REQUIRED WORK: Counting only lines that contain the word "computer", state the total for the listing below and nothing else.

::::::::

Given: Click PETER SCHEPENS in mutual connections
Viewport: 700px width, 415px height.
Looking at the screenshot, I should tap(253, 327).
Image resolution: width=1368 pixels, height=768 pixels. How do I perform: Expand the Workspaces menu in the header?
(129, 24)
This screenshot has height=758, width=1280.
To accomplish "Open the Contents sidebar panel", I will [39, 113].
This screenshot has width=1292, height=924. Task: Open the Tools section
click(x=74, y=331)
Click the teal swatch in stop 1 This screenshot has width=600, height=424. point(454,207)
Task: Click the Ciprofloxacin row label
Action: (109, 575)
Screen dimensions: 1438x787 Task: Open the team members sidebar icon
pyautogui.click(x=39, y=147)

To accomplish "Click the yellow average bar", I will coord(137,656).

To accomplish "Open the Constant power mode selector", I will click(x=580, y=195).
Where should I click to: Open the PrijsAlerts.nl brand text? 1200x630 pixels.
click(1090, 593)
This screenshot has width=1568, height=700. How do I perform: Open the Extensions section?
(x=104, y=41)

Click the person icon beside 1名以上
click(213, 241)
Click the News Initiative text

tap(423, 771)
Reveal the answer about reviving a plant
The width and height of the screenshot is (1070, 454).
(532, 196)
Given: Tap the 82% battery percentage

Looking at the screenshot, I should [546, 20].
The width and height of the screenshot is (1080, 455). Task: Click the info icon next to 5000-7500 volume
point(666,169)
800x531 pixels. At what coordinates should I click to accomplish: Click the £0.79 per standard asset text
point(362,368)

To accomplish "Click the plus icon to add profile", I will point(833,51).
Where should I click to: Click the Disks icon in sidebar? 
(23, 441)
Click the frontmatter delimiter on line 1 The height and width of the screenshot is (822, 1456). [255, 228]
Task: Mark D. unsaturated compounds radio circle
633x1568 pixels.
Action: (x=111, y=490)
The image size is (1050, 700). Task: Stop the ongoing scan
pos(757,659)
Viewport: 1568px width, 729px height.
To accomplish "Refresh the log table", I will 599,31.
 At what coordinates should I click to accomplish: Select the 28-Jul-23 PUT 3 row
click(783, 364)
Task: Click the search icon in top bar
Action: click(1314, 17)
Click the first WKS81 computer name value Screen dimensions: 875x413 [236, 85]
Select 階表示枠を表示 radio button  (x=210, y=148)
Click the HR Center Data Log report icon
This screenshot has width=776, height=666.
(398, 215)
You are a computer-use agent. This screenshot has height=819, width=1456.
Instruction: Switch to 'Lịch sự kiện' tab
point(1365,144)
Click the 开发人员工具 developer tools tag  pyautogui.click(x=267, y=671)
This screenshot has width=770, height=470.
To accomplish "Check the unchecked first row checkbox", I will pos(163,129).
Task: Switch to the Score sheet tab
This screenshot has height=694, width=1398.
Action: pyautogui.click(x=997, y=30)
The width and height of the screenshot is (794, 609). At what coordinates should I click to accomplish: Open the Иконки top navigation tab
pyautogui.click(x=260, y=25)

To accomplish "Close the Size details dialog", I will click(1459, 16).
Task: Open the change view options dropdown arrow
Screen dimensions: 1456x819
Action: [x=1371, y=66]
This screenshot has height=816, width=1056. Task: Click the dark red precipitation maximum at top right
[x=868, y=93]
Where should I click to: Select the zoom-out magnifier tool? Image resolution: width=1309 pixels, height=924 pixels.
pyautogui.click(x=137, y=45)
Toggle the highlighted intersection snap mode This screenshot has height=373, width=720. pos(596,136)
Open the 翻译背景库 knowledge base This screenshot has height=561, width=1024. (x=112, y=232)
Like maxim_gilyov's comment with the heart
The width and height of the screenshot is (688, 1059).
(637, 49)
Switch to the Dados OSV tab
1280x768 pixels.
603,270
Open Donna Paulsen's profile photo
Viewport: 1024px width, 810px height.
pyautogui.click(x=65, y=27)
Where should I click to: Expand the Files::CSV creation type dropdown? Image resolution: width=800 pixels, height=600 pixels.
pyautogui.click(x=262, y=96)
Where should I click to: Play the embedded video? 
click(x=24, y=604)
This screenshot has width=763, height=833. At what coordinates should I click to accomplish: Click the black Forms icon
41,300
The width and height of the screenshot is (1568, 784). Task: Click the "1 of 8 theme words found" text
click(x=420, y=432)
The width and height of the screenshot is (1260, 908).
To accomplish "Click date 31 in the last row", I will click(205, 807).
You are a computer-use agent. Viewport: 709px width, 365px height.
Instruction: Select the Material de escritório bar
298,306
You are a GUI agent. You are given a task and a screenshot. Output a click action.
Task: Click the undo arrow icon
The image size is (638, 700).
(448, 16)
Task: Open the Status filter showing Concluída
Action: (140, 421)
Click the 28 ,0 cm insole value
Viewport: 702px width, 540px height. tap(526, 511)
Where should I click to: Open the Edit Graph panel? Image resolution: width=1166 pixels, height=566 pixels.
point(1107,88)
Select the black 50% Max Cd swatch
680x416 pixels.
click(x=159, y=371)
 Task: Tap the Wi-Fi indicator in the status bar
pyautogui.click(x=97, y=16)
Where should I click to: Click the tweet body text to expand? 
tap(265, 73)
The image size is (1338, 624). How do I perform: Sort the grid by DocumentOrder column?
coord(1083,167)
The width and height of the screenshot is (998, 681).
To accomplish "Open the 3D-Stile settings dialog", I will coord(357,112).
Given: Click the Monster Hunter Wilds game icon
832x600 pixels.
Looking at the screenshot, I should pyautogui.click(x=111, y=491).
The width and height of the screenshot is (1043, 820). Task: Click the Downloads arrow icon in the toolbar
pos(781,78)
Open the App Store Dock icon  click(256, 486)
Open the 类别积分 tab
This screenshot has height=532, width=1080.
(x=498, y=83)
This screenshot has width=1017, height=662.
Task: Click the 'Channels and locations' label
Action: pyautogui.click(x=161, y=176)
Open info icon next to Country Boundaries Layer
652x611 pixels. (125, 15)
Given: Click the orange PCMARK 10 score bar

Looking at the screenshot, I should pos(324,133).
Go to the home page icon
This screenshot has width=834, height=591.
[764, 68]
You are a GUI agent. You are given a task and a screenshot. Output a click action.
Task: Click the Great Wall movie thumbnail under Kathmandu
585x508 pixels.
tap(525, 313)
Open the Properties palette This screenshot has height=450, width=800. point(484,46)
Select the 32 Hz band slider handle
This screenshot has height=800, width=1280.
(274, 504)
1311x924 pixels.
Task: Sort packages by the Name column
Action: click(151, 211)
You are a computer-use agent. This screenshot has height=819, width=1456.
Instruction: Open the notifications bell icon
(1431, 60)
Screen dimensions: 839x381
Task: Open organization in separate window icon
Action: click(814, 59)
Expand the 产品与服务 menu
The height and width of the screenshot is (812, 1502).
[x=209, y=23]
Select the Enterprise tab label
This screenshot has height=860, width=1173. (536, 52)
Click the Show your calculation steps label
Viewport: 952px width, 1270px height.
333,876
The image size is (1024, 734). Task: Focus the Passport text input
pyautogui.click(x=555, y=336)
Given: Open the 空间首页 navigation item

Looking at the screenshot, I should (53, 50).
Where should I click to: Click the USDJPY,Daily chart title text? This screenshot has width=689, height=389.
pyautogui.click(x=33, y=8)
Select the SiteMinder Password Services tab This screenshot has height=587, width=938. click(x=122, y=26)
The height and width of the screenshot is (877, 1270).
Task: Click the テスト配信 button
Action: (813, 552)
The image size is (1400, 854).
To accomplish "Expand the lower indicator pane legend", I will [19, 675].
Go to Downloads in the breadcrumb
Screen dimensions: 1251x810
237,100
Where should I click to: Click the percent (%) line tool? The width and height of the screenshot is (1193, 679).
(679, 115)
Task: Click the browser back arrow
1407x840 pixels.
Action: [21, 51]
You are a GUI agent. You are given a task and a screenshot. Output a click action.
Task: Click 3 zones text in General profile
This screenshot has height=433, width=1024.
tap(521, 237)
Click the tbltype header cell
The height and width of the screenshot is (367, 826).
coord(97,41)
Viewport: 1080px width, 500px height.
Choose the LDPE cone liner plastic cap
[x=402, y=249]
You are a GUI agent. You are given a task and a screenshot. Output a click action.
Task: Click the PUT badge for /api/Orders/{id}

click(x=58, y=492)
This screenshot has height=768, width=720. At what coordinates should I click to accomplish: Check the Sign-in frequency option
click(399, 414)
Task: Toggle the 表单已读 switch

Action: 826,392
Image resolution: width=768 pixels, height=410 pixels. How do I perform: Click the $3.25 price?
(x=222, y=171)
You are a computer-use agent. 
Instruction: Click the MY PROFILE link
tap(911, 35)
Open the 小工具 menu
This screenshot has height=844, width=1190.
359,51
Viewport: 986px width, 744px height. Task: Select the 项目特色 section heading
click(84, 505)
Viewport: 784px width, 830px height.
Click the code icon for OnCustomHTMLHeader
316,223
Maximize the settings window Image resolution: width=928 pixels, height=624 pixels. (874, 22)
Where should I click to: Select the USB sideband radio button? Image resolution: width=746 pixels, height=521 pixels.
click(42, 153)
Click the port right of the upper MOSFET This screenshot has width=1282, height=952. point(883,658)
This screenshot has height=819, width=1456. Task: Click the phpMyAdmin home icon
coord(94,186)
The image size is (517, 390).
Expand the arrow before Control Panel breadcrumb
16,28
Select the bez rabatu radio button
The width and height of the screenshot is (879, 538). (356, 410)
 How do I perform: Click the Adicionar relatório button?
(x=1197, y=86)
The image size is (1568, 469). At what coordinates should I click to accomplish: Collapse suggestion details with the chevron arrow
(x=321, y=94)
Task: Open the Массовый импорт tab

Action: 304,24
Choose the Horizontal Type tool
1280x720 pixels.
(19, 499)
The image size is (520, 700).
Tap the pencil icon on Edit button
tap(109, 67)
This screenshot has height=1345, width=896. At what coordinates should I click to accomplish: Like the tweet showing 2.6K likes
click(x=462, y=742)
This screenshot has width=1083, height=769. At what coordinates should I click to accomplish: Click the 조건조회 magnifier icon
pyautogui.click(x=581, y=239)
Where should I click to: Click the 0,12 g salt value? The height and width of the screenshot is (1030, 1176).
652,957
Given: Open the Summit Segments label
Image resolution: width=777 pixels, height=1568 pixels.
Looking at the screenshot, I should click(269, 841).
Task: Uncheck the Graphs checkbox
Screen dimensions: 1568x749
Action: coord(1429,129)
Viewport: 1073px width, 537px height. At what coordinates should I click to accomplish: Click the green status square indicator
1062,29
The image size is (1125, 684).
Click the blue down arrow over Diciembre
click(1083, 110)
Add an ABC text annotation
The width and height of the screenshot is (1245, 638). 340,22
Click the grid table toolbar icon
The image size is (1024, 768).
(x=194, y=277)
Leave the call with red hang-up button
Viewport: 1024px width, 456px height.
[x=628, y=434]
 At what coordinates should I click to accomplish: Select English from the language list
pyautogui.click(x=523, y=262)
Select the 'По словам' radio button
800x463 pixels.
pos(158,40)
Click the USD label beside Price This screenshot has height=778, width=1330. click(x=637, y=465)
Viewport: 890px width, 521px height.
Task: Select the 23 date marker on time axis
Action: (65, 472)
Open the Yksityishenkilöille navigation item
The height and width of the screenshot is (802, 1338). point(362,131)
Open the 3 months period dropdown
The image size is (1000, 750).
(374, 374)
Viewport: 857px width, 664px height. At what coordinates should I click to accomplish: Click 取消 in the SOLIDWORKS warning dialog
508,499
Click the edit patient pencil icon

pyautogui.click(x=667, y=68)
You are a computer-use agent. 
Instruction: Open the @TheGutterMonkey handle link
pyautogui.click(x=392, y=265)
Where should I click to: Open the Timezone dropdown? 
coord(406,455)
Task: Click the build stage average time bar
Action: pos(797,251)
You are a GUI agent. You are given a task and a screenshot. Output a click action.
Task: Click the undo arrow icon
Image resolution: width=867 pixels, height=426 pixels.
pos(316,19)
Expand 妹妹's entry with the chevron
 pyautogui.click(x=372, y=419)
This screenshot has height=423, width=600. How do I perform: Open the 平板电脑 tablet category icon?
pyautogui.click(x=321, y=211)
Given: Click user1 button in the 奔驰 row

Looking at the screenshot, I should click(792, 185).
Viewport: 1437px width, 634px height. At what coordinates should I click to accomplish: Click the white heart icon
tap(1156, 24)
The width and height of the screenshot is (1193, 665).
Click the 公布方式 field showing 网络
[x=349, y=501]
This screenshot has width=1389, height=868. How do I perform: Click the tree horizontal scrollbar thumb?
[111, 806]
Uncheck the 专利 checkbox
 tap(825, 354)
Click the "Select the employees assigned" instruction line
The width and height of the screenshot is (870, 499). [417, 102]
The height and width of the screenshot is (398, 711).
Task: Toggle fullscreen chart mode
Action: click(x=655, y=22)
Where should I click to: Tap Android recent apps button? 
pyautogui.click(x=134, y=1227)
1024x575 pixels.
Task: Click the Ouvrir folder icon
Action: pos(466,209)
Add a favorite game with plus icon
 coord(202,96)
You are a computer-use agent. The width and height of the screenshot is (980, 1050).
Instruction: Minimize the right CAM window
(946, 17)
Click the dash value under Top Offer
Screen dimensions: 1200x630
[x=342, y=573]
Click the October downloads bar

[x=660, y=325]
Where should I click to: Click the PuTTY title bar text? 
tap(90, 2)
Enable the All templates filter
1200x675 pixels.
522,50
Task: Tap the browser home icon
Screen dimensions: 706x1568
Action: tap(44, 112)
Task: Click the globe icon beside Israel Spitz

::::::::

RESPONSE FOR THIS EXERCISE: 7